11764854A compelling story of a boy winning against all the odds through an educational system beyond his social level, but never beyond his abilities. And his hard-working, widowed mother, Maisie, is determined to give Harry the best of opportunities. But past encounters with an ex are never far away, and when Harry befriends Giles Barrington, his meddlesome, fraudulent father, Hugo, does his best to deny what happened between Harry’s mother and himself all those years ago.

A slow start, but then the story began to really draw me in and the big question about Harry’s parentage ebbed and flowed beneath the surface until the build to the denouement – where everything falls apart beneath an avalanche of revelations. I wasn’t quite convinced that both Hugo Barrington and Maisie Clifton would have allowed matters between Emma and Harry to get quite as far as they did, not without some sort of intervention. Hugo perhaps, because he was such a cowardly toad but Maisie had a good handle on moral responsibility and lived for her son, so I’m not sure she would have simply stood by. Not only are there some unresolved threads in this book, but the story ends on the most terrific cliffhanger of a plot twist, so if you prefer everything to be tied-up with a ribbon by the last page, you might feel cheated.

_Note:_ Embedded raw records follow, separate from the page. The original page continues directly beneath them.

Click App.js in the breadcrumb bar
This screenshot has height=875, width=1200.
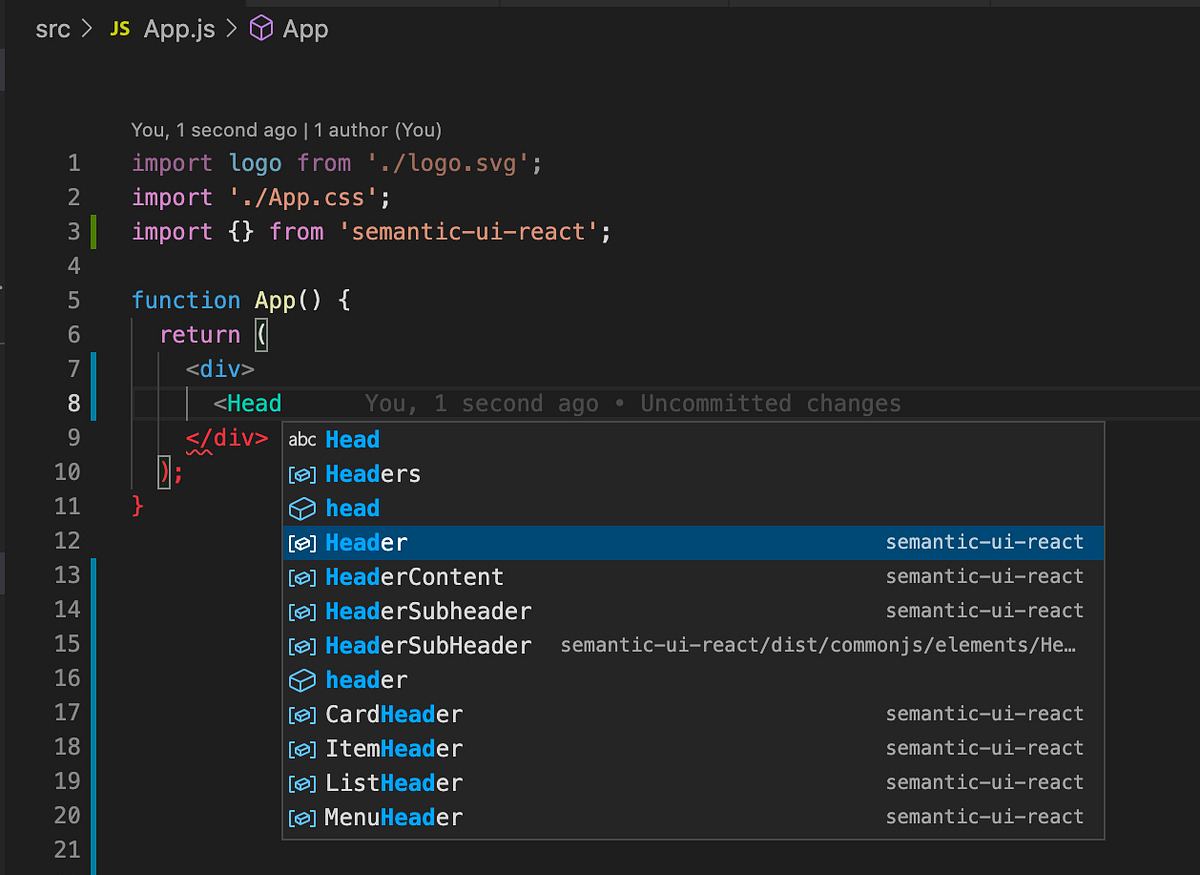click(x=178, y=28)
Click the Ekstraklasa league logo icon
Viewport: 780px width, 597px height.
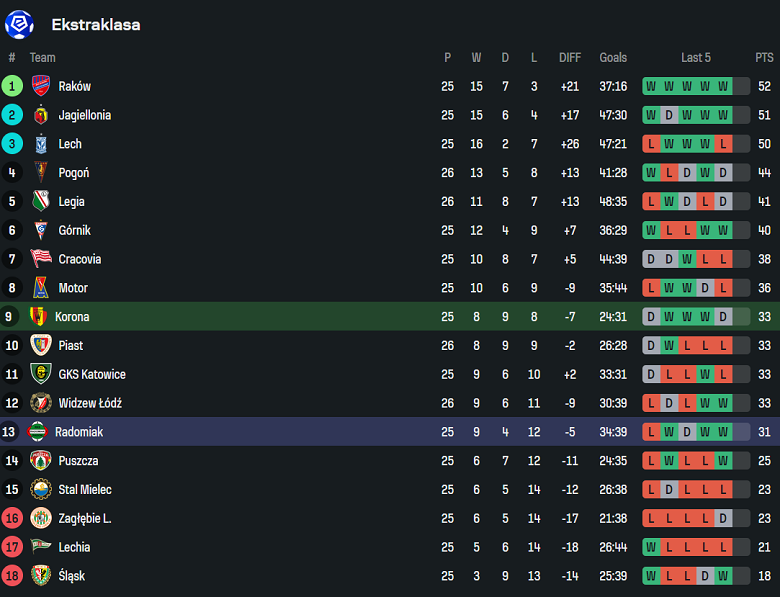pyautogui.click(x=19, y=24)
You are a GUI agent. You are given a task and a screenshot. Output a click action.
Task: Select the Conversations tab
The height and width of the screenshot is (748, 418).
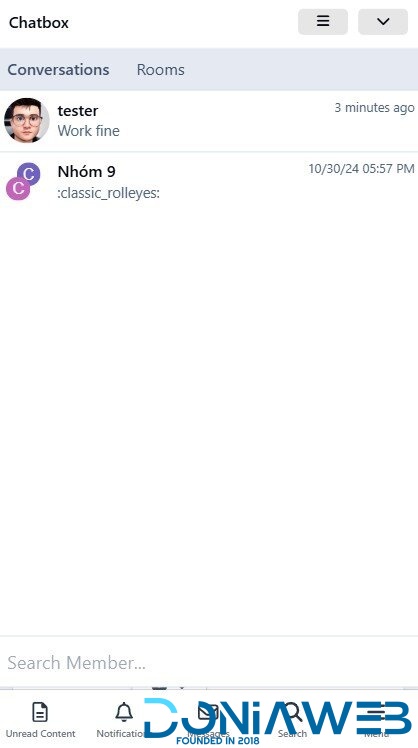(x=58, y=70)
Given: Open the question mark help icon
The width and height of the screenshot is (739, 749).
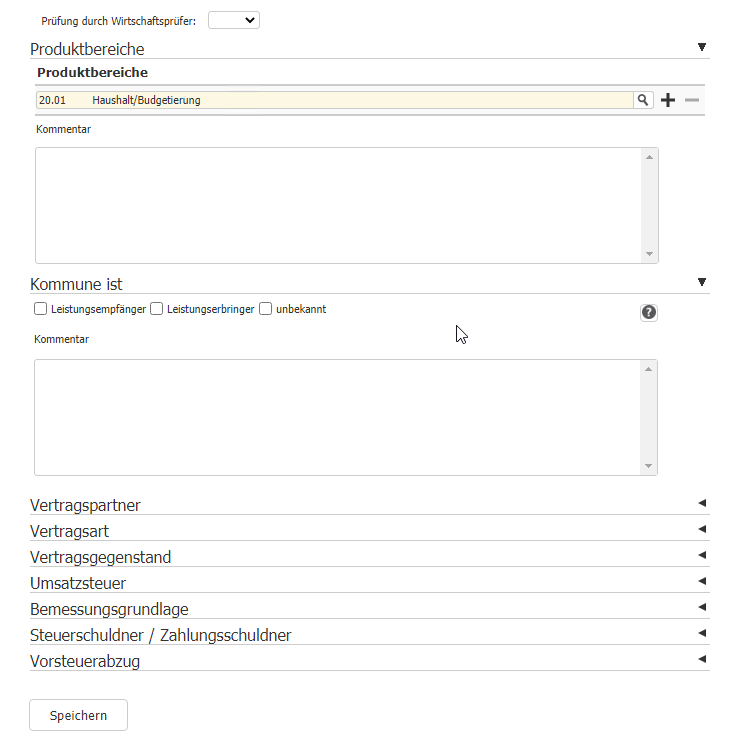Looking at the screenshot, I should click(649, 312).
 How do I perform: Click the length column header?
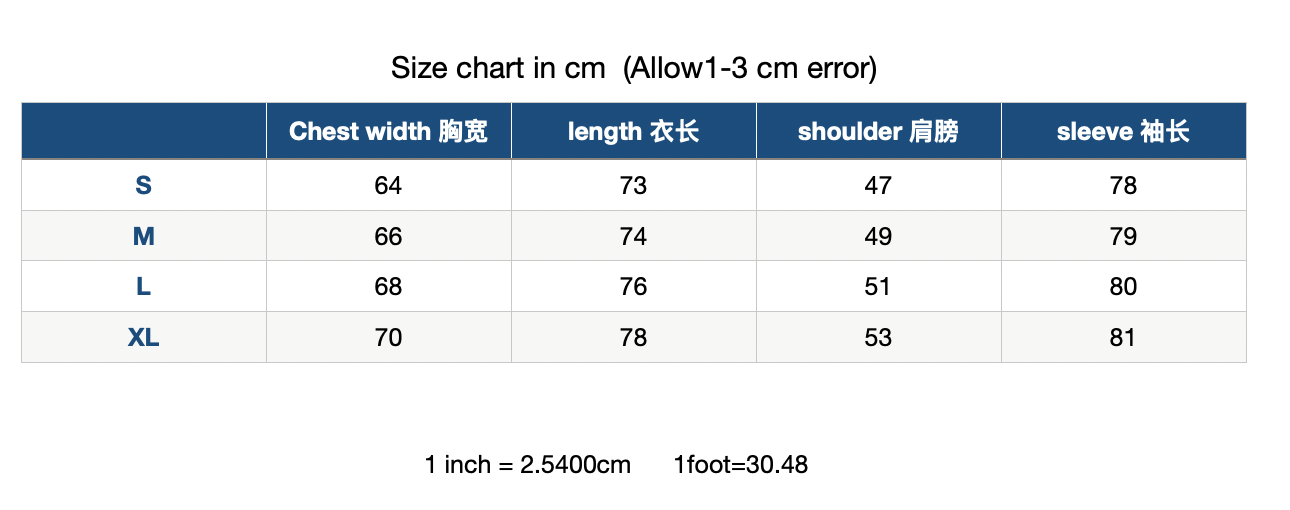(633, 131)
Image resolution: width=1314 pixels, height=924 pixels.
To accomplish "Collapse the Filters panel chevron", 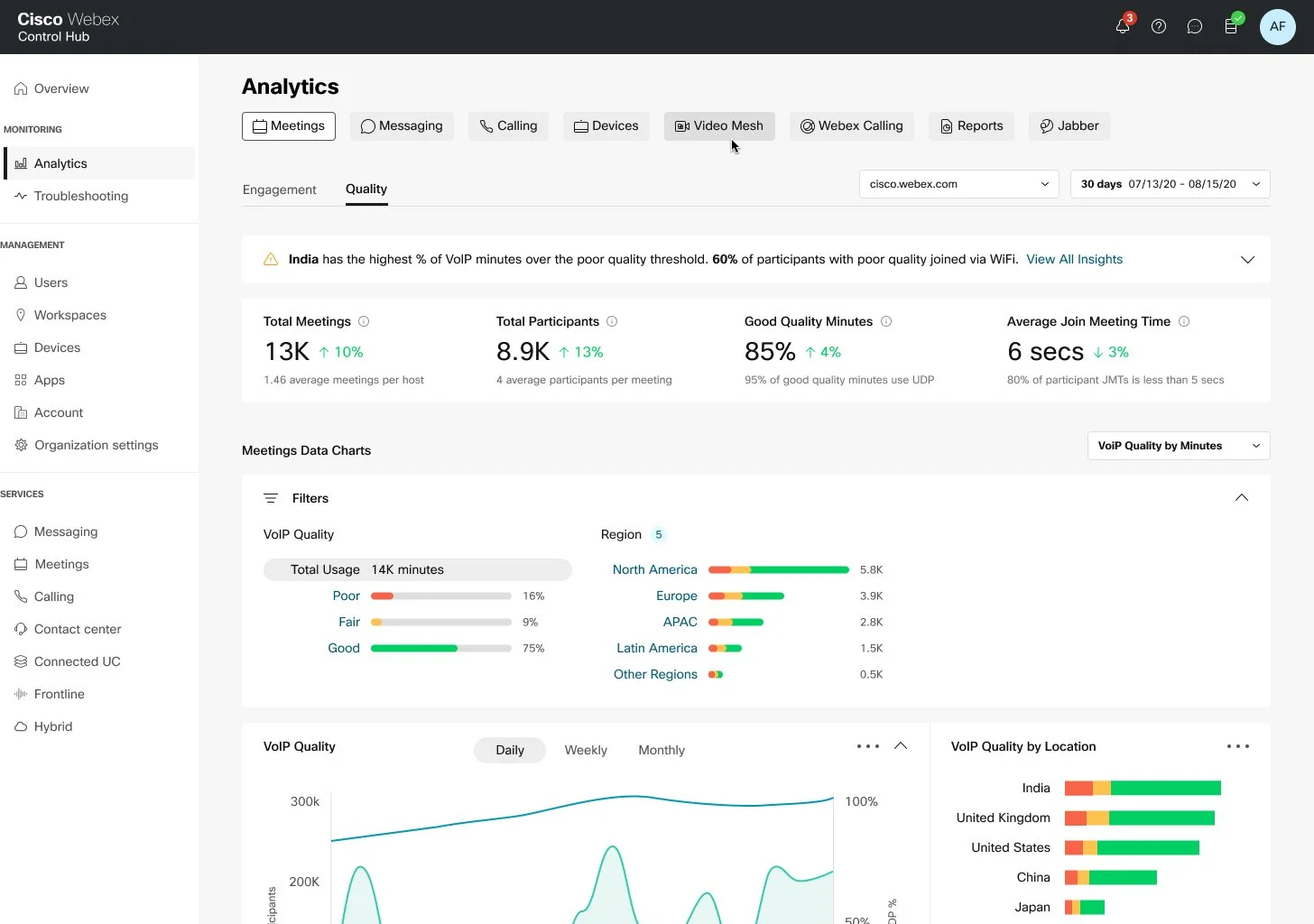I will click(x=1242, y=498).
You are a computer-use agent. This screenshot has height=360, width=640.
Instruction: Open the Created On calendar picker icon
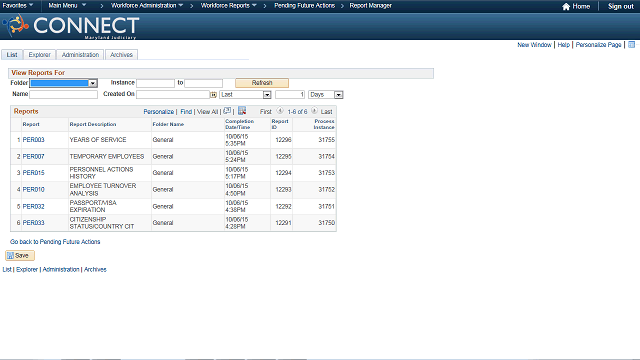click(x=213, y=95)
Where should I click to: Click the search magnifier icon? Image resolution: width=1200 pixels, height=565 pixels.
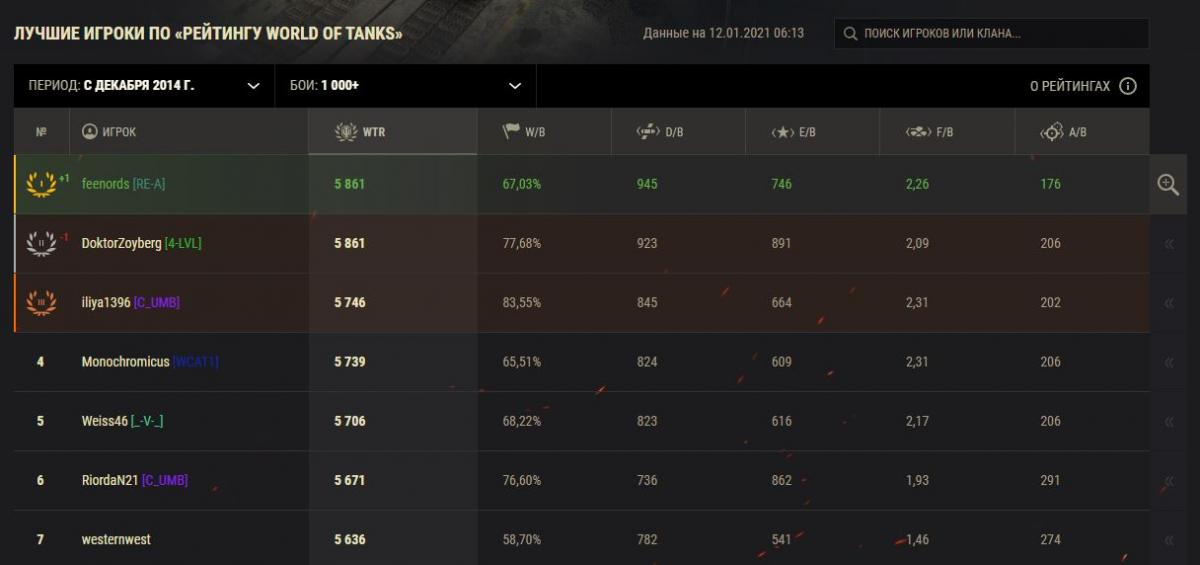[850, 34]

The writing itself is concise and to the point and without too much of a descriptive slant, but it’s a clever structure and the likeable characters combined with steadily building tension, kept me turning the pages. There are slightly overlapping timelines shared between the characters but I liked this structure as it allowed for a greater understanding, not only of the character viewpoints and motivations but in the way it brought to light more and more subtle information. This is a heart-warming story, an easy-read of a historical family-saga with a slightly soapy feel. The sort of fiction which doesn’t pretend to be anything else, and I really enjoyed it.